Mandeville on the social cooperation which is required to produce a piece of scarlet cloth (1723)
Found in The Fable of the Bees or Private Vices, Publick Benefits, Vol. 1
The Anglo-Dutch doctor and writer Bernard Mandeville (1670-1733) was one of the first to note the extraordinary amount of social and economic cooperation which was required to produce something for sale on the market, in this case a piece of scarlet cloth:
What a Bustle is there to be made in several Parts of the World, before a fine Scarlet or crimson Cloth can be produced, what Multiplicity of Trades and Artificers must be employ’d! Not only such as are obvious, as Wool-combers, Spinners, the Weaver, the Cloth-worker, the Scourer, the Dyer, the Setter, the Drawer and the Packer; but others that are more remote and might seem foreign to it; as the Millwright, the Pewterer and the Chymist, which yet are all necessary as well as a great Number of other Handicrafts to have the Tools, Utensils and other Implements belonging to the Trades already named: But all these things are done at home, and may be perform’d without extraordinary Fatigue or Danger; the most frightful Prospect is left behind, when we reflect on the Toil and Hazard that are to be undergone abroad, the vast Seas we are to go over, the different Climates we are to endure, and the several Nations we must be obliged to for their Assistance.
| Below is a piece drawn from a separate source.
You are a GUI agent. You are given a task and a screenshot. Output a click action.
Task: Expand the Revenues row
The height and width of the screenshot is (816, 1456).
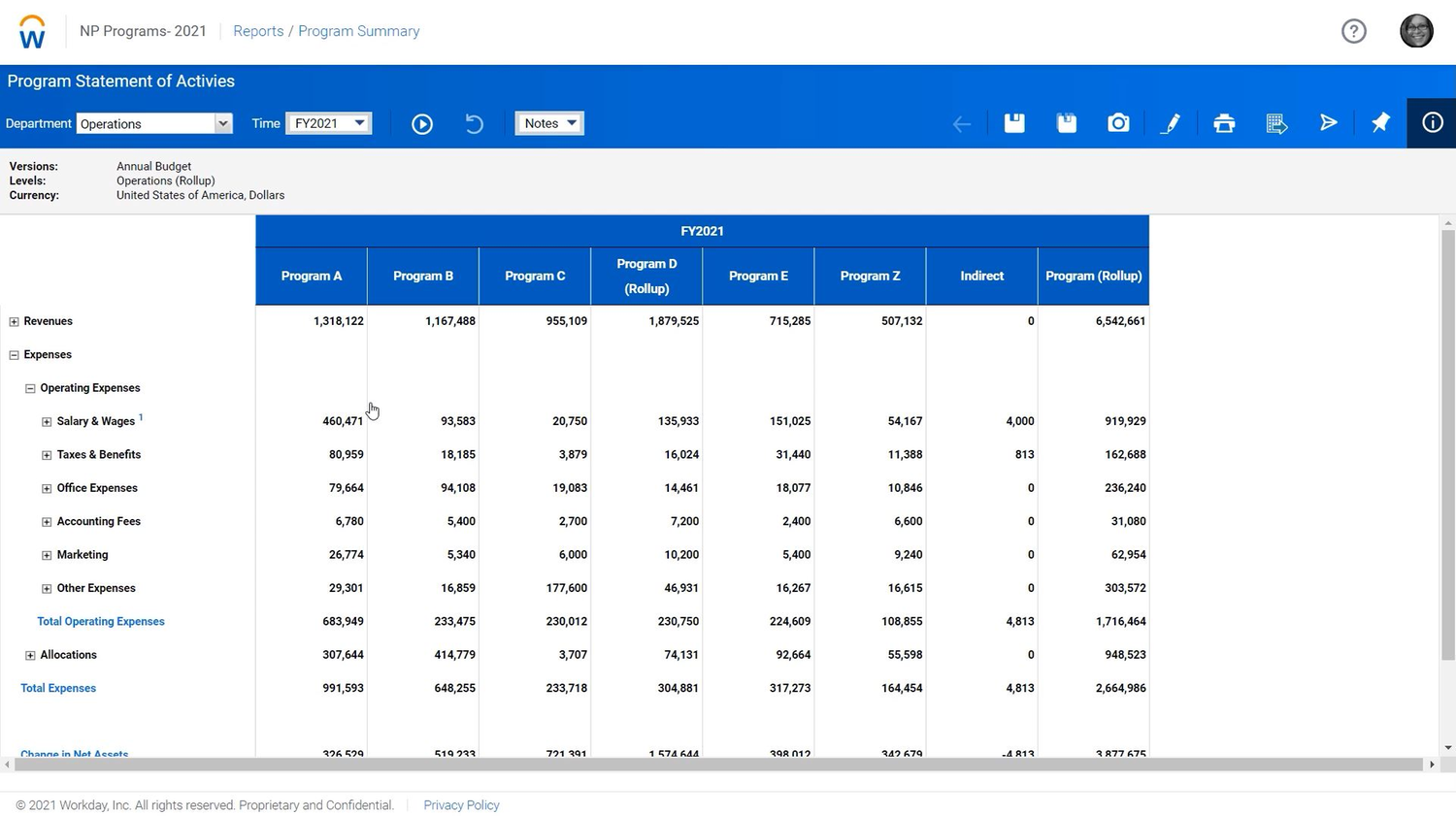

In this Addendum to his “Fable of the Bees” (1705) Mandeville provides an early account of how interdependent markets had already become by the early 18th century. Fifty years later Adam Smith would explain that this cooperation, which was not planned by any individual person, was the result of the operation of an “invisible hand” which seemed to guide the activities of self-interested, profit-seeking individuals to produce a socially useful outcome which was not their primary consideration. Mandeville’s example was a piece of fashionable red cloth which, on the surface, might appear to be a rather useless luxury item, but which brought together thousands of dispersed individuals, or as he termed it “so many Hands, honest industrious labouring Hands”, from all over the world to produce items of enormous value for all of them. He also argues, prefiguring Adam Ferguson and Adam Smith, that these labours, by peacefully combining “so many voluntary Actions, belonging to different Callings and Occupations that Men are brought up to for a Livelihood,” results in a prosperous society “in which every one Works for himself, how much soever he may seem to Labour for others.” In Mandeville’s view, this was just another example of how a “private vice” like “Female Luxury” produces a “public benefit” which in this case was employment for the poor. Mandeville was only the first of many free market advocates to make this point: compare it with Bastiat’s story of “The Cabinet Maker & the Student” in Economic Harmonies (1850) and Leonard Read’s “I, Pencil” (December 1958).